**Source data**:
****************************************
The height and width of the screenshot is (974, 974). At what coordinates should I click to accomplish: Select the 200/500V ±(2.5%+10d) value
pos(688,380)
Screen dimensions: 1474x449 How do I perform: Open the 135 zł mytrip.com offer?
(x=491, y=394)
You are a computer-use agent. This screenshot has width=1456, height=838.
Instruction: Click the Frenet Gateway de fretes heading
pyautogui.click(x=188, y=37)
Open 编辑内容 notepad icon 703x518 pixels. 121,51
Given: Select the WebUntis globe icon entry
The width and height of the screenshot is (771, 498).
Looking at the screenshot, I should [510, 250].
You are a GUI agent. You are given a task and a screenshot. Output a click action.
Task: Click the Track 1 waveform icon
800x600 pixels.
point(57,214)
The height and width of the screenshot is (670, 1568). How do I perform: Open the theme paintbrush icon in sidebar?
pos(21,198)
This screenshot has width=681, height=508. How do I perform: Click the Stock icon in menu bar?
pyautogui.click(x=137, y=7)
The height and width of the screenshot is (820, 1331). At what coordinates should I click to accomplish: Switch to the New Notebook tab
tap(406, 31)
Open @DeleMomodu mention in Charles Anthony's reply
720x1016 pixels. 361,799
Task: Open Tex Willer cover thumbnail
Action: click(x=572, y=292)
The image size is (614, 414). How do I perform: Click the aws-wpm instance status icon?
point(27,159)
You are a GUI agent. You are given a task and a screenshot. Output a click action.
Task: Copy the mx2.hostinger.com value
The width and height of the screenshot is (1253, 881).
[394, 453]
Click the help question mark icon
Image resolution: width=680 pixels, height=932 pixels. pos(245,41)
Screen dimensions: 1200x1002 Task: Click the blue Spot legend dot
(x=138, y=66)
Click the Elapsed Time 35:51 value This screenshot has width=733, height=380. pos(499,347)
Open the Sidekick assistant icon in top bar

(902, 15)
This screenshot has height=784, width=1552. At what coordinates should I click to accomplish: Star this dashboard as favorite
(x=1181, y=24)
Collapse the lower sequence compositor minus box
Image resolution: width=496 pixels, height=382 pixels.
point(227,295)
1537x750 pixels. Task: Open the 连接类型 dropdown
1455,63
****************************************
**Problem to solve**: The output should be exactly the lines from the one containing "800x600 pixels." to the final line of the listing above, inclusive.

**Task output**:
800x600 pixels.
point(57,214)
The height and width of the screenshot is (670, 1568). How do I perform: Open the theme paintbrush icon in sidebar?
pos(21,198)
This screenshot has width=681, height=508. How do I perform: Click the Stock icon in menu bar?
pyautogui.click(x=137, y=7)
The height and width of the screenshot is (820, 1331). At what coordinates should I click to accomplish: Switch to the New Notebook tab
tap(406, 31)
Open @DeleMomodu mention in Charles Anthony's reply
720x1016 pixels. 361,799
Task: Open Tex Willer cover thumbnail
Action: click(x=572, y=292)
The image size is (614, 414). How do I perform: Click the aws-wpm instance status icon?
point(27,159)
You are a GUI agent. You are given a task and a screenshot. Output a click action.
Task: Copy the mx2.hostinger.com value
The width and height of the screenshot is (1253, 881).
[394, 453]
Click the help question mark icon
Image resolution: width=680 pixels, height=932 pixels. pos(245,41)
Screen dimensions: 1200x1002 Task: Click the blue Spot legend dot
(x=138, y=66)
Click the Elapsed Time 35:51 value This screenshot has width=733, height=380. pos(499,347)
Open the Sidekick assistant icon in top bar

(902, 15)
This screenshot has height=784, width=1552. At what coordinates should I click to accomplish: Star this dashboard as favorite
(x=1181, y=24)
Collapse the lower sequence compositor minus box
Image resolution: width=496 pixels, height=382 pixels.
point(227,295)
1537x750 pixels. Task: Open the 连接类型 dropdown
1455,63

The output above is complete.